## [Data for this exercise]
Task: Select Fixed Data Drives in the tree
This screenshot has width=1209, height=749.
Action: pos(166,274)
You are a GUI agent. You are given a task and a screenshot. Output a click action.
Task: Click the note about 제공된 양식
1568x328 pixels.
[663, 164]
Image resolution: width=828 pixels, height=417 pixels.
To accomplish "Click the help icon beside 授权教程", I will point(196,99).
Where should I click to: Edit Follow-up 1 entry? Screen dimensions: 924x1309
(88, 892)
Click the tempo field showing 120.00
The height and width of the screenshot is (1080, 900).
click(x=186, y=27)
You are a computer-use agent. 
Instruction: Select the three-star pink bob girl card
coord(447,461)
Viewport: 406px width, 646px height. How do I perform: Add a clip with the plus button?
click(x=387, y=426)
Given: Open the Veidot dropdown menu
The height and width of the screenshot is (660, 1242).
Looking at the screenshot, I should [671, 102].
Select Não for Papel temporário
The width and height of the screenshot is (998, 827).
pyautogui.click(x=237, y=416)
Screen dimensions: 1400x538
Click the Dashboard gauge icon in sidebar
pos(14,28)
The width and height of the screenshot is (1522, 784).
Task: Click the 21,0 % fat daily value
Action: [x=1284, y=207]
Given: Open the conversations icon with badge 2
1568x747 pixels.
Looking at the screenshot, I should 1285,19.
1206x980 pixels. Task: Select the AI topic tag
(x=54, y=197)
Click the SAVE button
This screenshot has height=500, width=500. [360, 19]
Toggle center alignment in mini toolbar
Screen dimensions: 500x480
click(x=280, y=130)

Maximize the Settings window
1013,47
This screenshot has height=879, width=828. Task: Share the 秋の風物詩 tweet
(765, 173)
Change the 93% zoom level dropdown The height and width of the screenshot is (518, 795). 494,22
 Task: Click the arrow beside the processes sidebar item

## [Task to carry out]
Reproduce each line in the listing above that mentions the string "agent".

## [Solved exercise]
You are a GUI agent. You are given a task and a screenshot. Output a click action.
You are a computer-use agent. 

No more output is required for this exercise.